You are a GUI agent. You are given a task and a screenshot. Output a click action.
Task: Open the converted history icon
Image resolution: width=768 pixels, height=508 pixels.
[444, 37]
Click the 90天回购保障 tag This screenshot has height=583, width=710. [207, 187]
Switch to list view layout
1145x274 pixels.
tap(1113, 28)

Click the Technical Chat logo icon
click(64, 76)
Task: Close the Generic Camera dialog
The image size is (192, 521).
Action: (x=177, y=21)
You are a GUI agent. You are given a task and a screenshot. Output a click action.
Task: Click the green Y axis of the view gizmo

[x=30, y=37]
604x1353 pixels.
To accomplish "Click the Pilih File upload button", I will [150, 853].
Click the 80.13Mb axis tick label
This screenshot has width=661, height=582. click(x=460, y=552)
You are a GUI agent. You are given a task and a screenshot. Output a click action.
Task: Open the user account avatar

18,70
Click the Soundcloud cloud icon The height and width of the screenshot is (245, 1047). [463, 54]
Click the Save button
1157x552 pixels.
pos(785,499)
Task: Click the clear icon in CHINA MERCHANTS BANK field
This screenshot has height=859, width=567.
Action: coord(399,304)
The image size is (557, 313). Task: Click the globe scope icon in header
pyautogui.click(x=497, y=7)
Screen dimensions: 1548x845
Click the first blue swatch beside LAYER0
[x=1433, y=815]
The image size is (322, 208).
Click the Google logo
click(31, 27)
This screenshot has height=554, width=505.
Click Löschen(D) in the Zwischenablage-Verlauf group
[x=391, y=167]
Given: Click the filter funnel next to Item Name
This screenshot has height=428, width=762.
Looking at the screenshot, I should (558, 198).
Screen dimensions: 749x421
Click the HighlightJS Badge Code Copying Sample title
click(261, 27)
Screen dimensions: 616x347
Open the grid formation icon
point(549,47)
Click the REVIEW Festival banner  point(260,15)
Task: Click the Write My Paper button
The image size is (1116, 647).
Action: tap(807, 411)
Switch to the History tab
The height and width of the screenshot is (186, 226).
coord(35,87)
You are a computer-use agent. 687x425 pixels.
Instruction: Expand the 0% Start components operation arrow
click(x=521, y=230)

◆ **Exercise instructions**: Scan the records above for the word "dimensions". Copy each line that has it.

◆ **Response to the exercise**:
Screen dimensions: 1548x845
Screen dimensions: 749x421
Screen dimensions: 616x347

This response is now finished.